* _How to complete this task_: In the biography of Joan Golobart, which club did he support as a child?
(Passage for review begins)
Joan Golobart

Personal information
- Full name: Joan Golobart Serra
- Date of birth: 12 January 1961 (age 65)
- Place of birth: Barcelona, Spain
- Height: 1.84 m (6 ft 0 in)
- Position: Defensive midfielder

Youth career
- 1978–1980: AE Sarrià

Senior career*
- Years: Team / Apps / (Gls)
- 1980–1983: Hospitalet
- 1983–1985: Sabadell / 65 / (12)
- 1985–1990: Español / 79 / (4)
- 1985–1986: → Hospitalet (loan) / 19 / (6)
- Total:  / 163+ / (22+)

= Joan Golobart =

Spanish footballer

Joan Golobart Serra (born 12 January 1961) is a Spanish former professional footballer who played mainly as a defensive midfielder.

==Playing career==
Born in Barcelona, Catalonia, Golobart did not start playing organised football until he was 17, making his senior debut for local CE L'Hospitalet in the Tercera División as a winger. In 1985, after two seasons with neighbours CE Sabadell FC – helping to promotion to Segunda División in his first year and scoring five goals in 30 games in the second – he signed for another side in the region, RCD Español who he supported as a child.

During his five-season spell, Golobart was successfully reconverted from central defender to defensive midfielder. He only had one solid campaign, however, contributing 35 matches and four goals in 1986–87 as the Pericos finished third in La Liga and qualified for the UEFA Cup, reaching and losing the final to Bayer 04 Leverkusen on penalties.
(Passage for review ends)
(Extracted records begins)
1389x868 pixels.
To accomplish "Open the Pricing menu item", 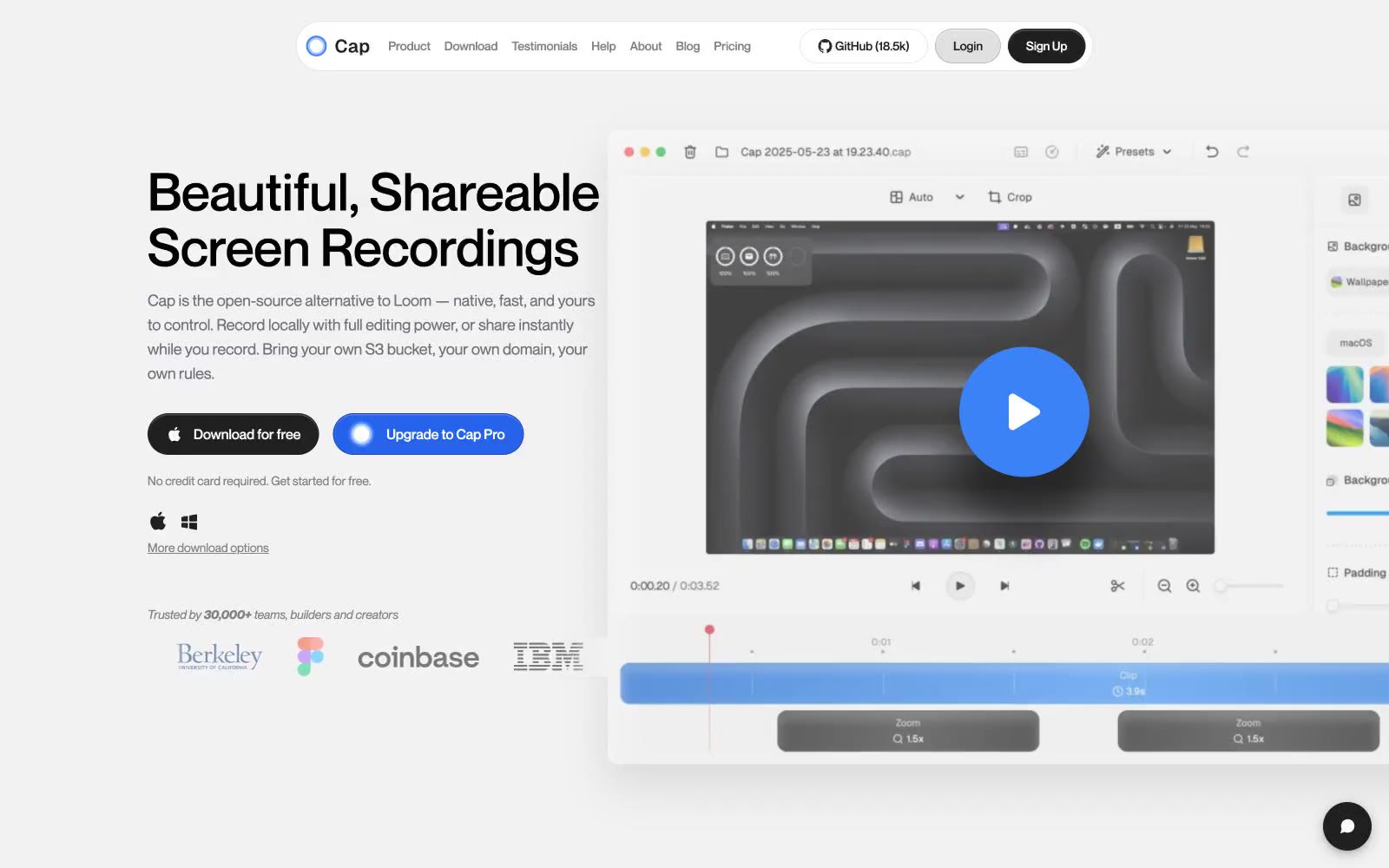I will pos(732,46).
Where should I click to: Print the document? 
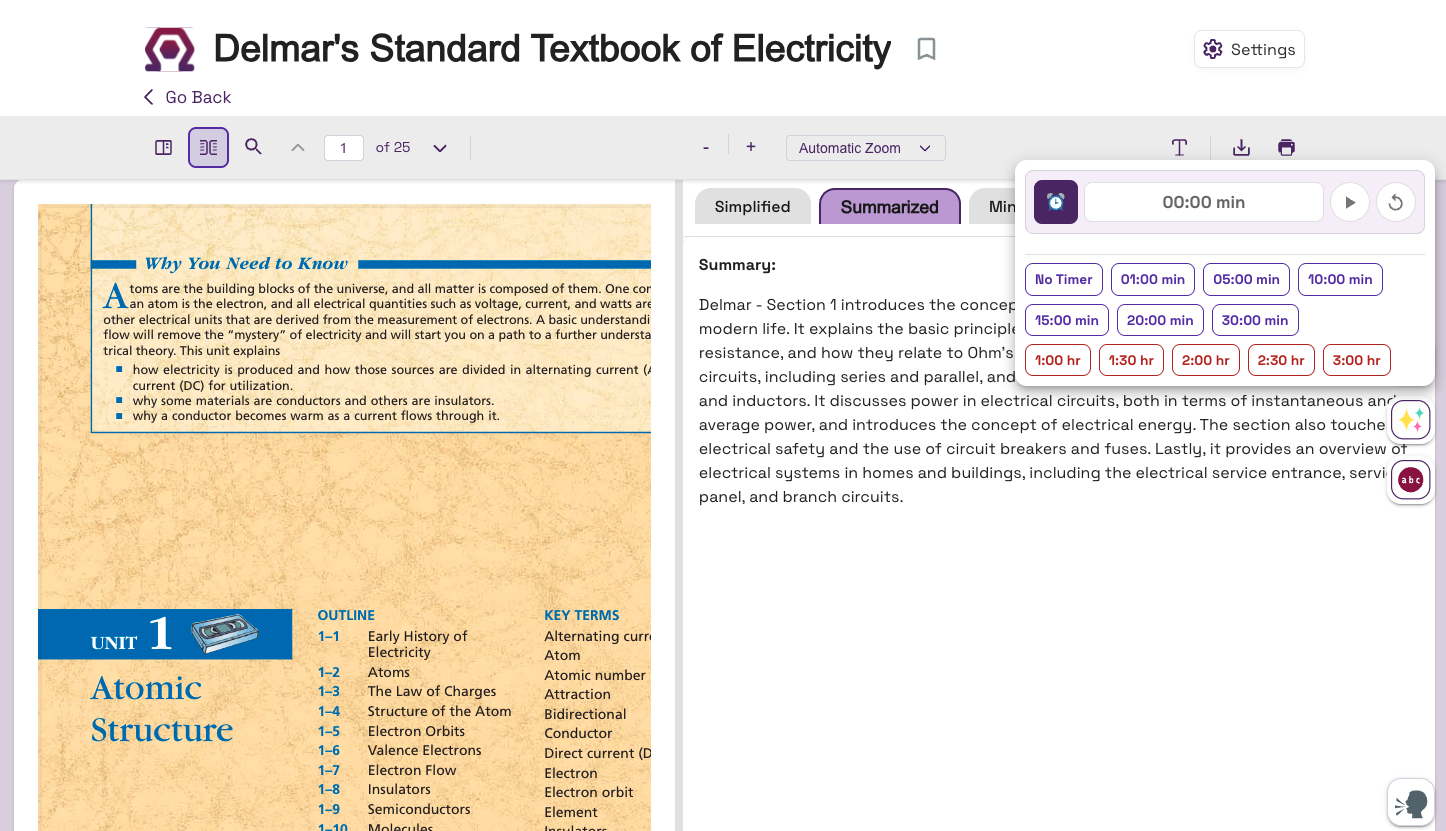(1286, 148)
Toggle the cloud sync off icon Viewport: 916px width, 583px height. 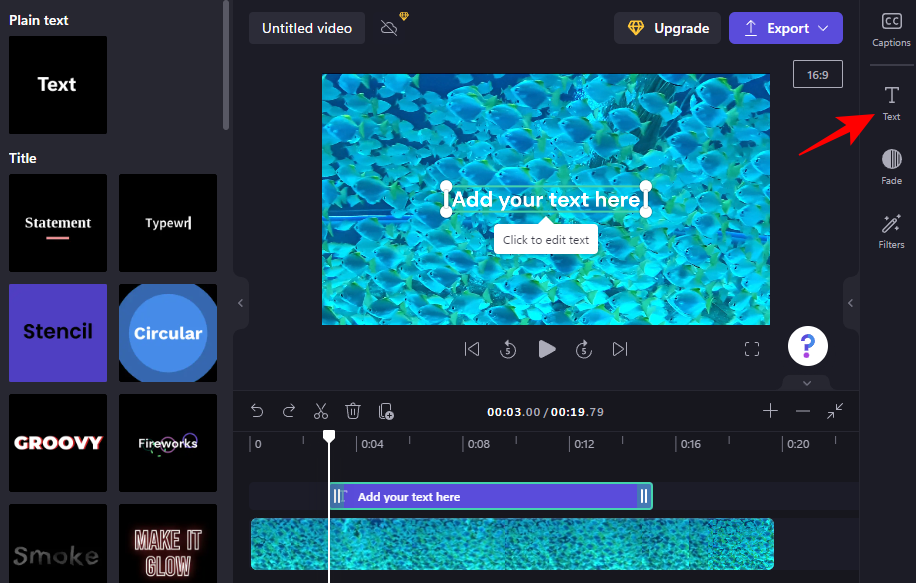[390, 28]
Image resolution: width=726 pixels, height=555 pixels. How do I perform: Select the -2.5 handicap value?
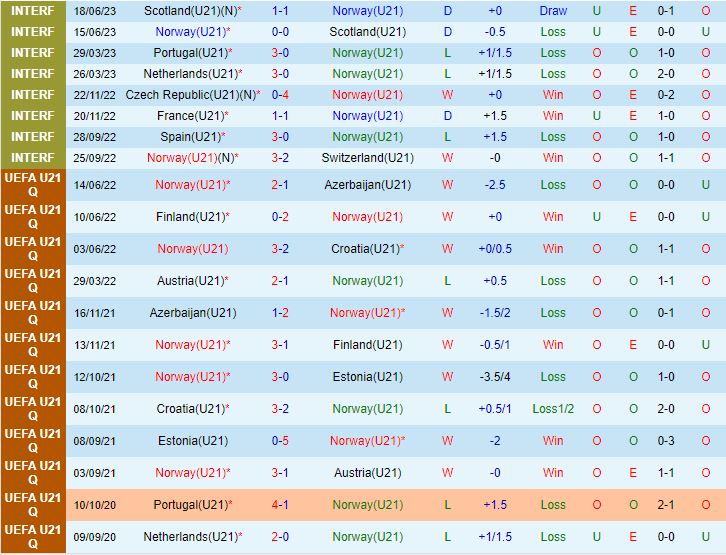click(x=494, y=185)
(Extracted records ends)
* _Output_: RCD Español